Some opponents from the right side of the political spectrum commented that Pelosi’s trip to Taiwan had more to do with US domestic policy than foreign affairs. Two groups emerge in this lot. One says it was just propaganda in sight of the US mid-term election of November 8, 2022, with the Democratic Party (of which Pelosi is one of the leaders) in need of winning as much undecided vote as possible, during a crucial campaign in what is now journalistically called “post-Roe America.”
They mean that the Democrats, to avoid focusing on controversial domestic topics only, may try to attract the voters’ attention on different subjects. Taiwan’s cause may serve well this aim, maybe also in an attempt to gain favors with those holding an American passport in the Chinese, Uyghur, and Tibetan diaspora.
The other group of opponents from the right side regards the trip as an answer to those who regard the Biden administration as weak in foreign policy, and to the Trump supporters who claim that the former president was more effective in containing China. These forms of criticism differ, but what they have in common is that they see Pelosi’s motivations as mostly connected to American domestic politics.
These are political considerations, a field Bitter Winter normally tries to avoid. Our field is human rights and religious liberty. Would Pelosi’s trip benefit or damage the cause of human rights in Mainland China?
Communist China is a totalitarian regime that occupied most of the country out of a civil war and a coup that swamped its population in blood. Human rights violations and systematic trespass on religious liberty are the daily bread of Communist China. Taiwan has at least taken the road to democracy. There are religious liberty and human rights problems in Taiwan too, and Bitter Winter denounces them openly, as evidenced by its coverage of the “Tai Ji Men case.” But at least, within a democratic country like Taiwan there is room for transitional justice rectifying the wrongdoings of the past, protest, and discussion. Nobody is allowed to take to the streets and protest in China.
Seen in this light, Pelosi’s trip may be read as a statement that a Chinese way to democracy is possible, Taiwan is a living testimony to it, and the United States will support it. Protecting Taiwan against Beijing’s threats is a way of affirming the primacy of human rights. Other countries are moving, or may move, in the same direction. The Indian press’ attitude to Taiwan, for example, signals a certain shift after Pelosi’s trip.

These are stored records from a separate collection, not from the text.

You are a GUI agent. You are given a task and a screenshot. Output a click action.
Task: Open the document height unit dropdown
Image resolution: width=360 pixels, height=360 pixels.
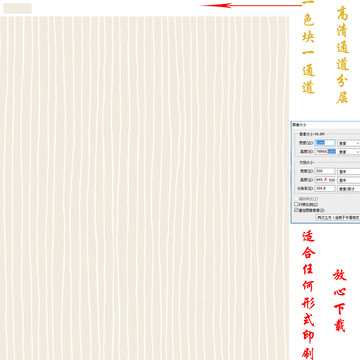[x=349, y=180]
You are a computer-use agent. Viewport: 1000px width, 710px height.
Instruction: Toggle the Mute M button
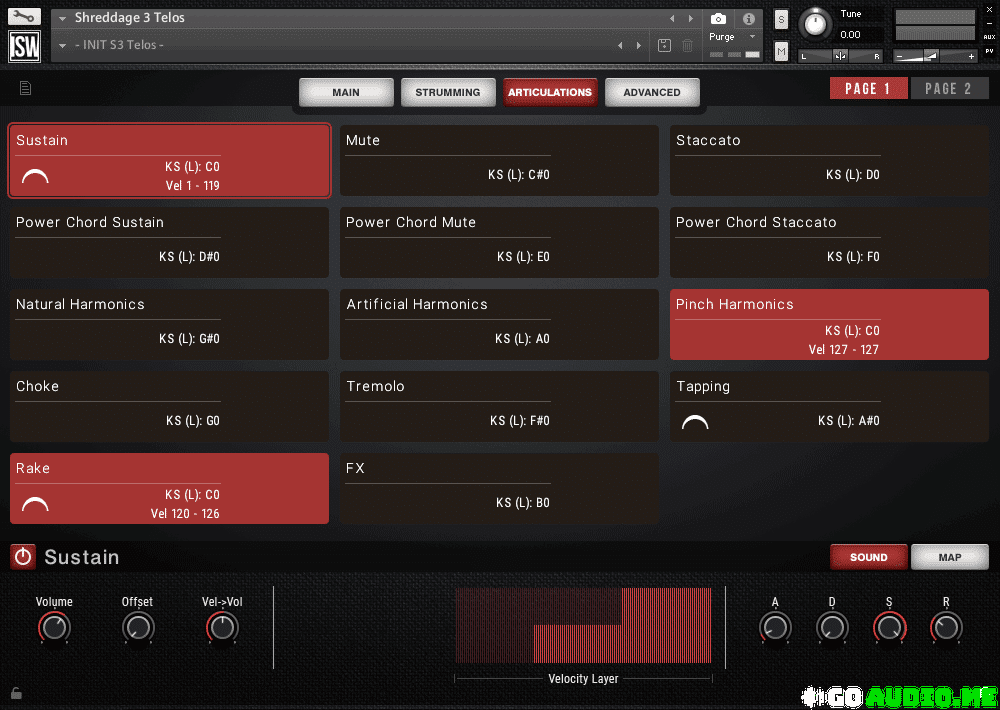click(781, 51)
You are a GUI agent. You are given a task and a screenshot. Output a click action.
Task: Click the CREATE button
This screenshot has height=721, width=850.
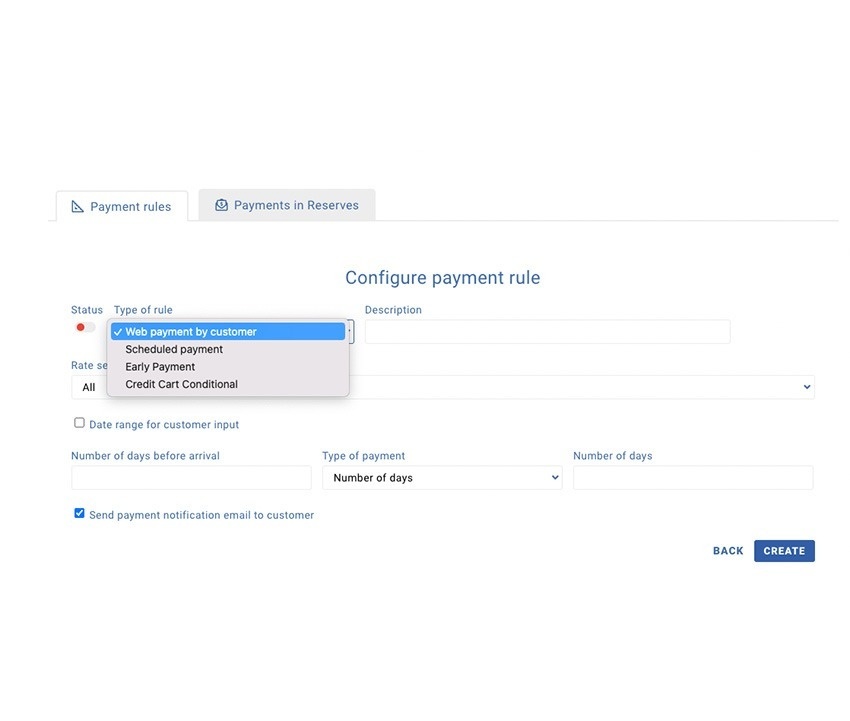point(784,551)
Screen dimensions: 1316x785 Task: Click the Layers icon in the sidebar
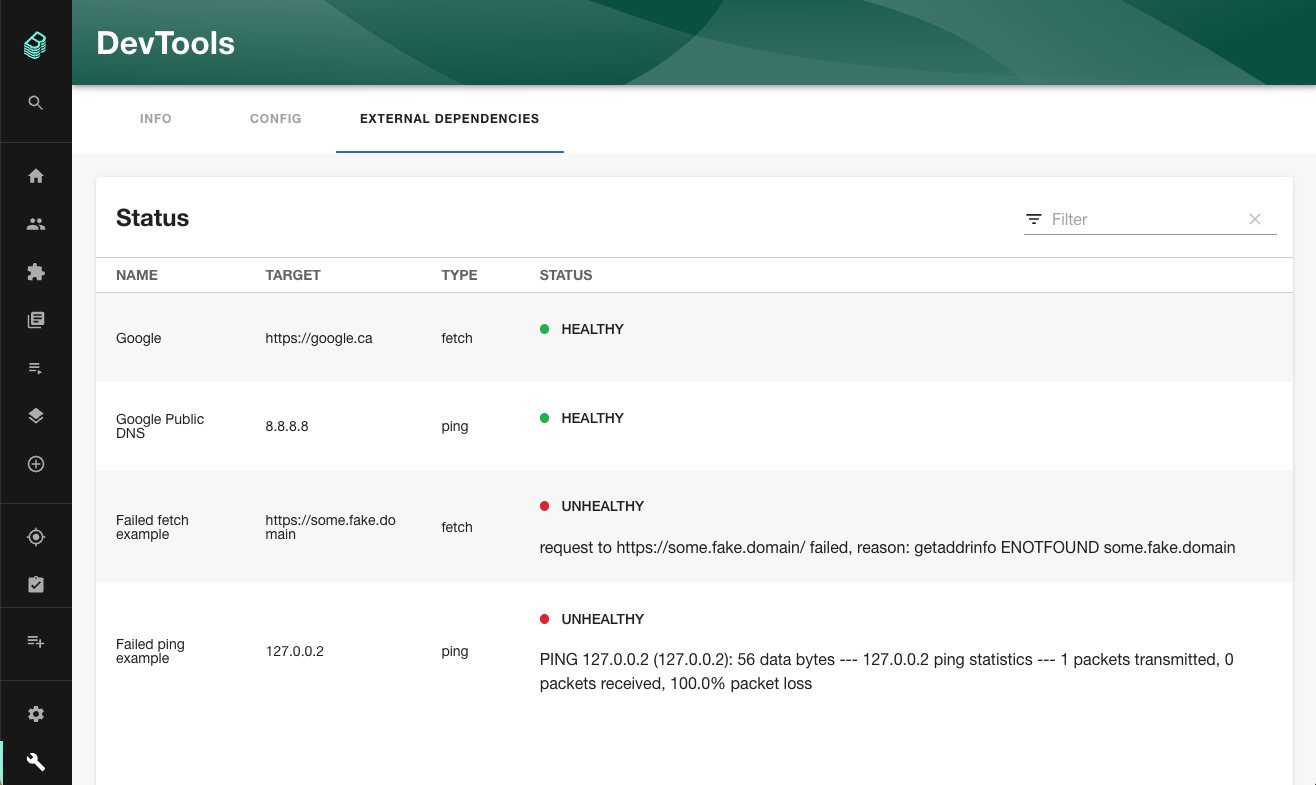tap(36, 415)
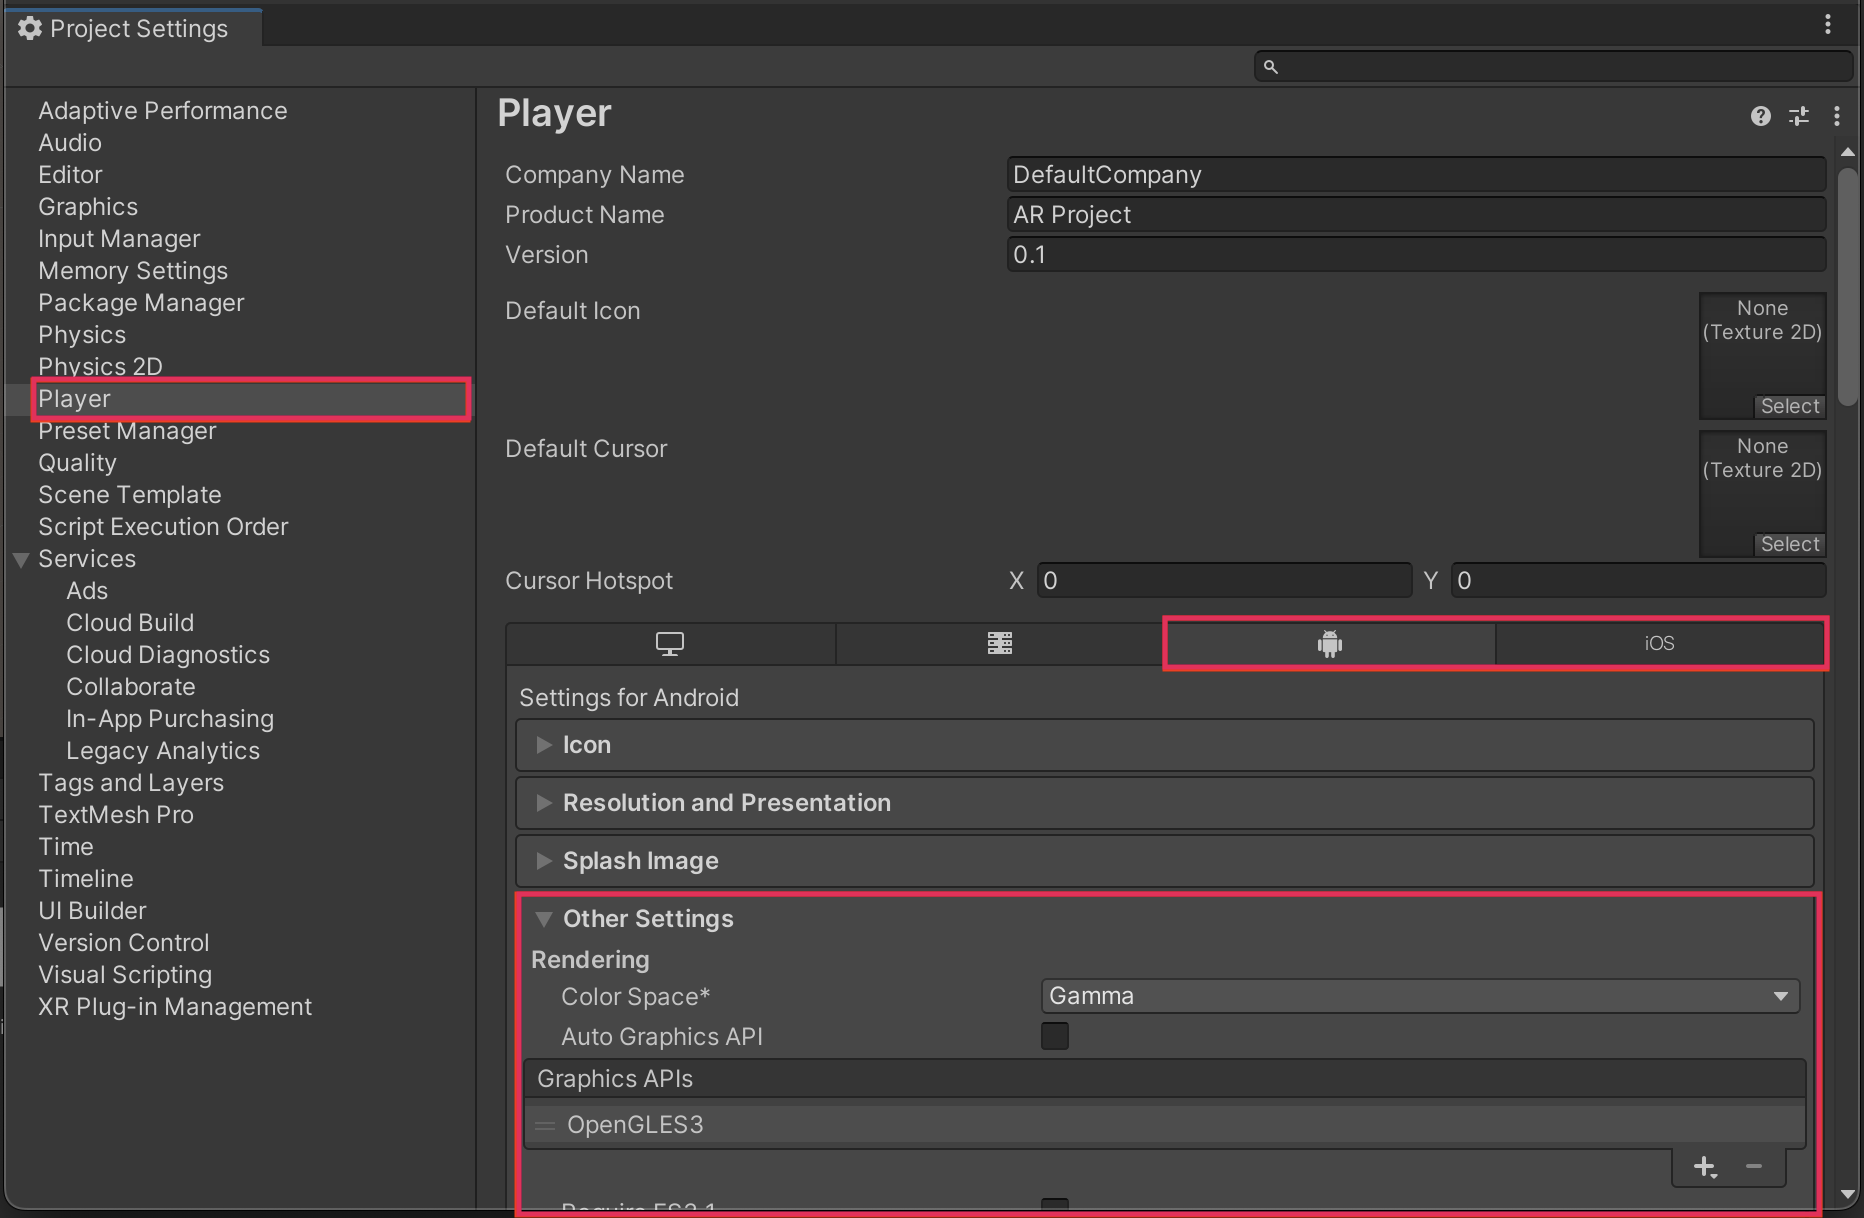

China’s own reaction to the trip may indeed support the conclusion that the alternative is between defending Taiwan and allowing the Beijing regime to prepare another human rights catastrophe. Millions of Uyghurs are “re-educated” in Xinjiang (which its non-Han inhabitants prefer to call East Turkestan) in the dreaded transformation through education camps, but in the case of Taiwan a senior Chinese diplomat has suggested that the “re-education” after the island’s “return” to China may well involve the entire population.
In an interview with French broadcaster LCI, Chinese ambassador to France Lu Shaye said re-education would be required because the government in Taipei had “indoctrinated and intoxicated” the population with anti-Chinese education for decades. “Why do I say ‘re-educate’? Because the authorities of Taiwan have made an education of ‘desinicisation’ on its population, which is effectively indoctrinated and intoxicated. It must be re-educated to eliminate separatist thought and secessionist theory,” the ambassador said.
Whether Pelosi’s trip would be seen in the future as contributing to the cause of human rights in China would of course depend on its follow-up and the attitude of the United States, Europe, and the Asian democratic countries towards Taiwan. Beyond this looms the difficult question of the United Nations Security Council and the veto power of non-democratic states such as Russia and China. Russia’s invasion of Ukraine has led many to call for a reform of the Security Council, which was clearly manipulated by the Putin regime during the Ukrainian crisis. China’s role in that institution is not less dangerous.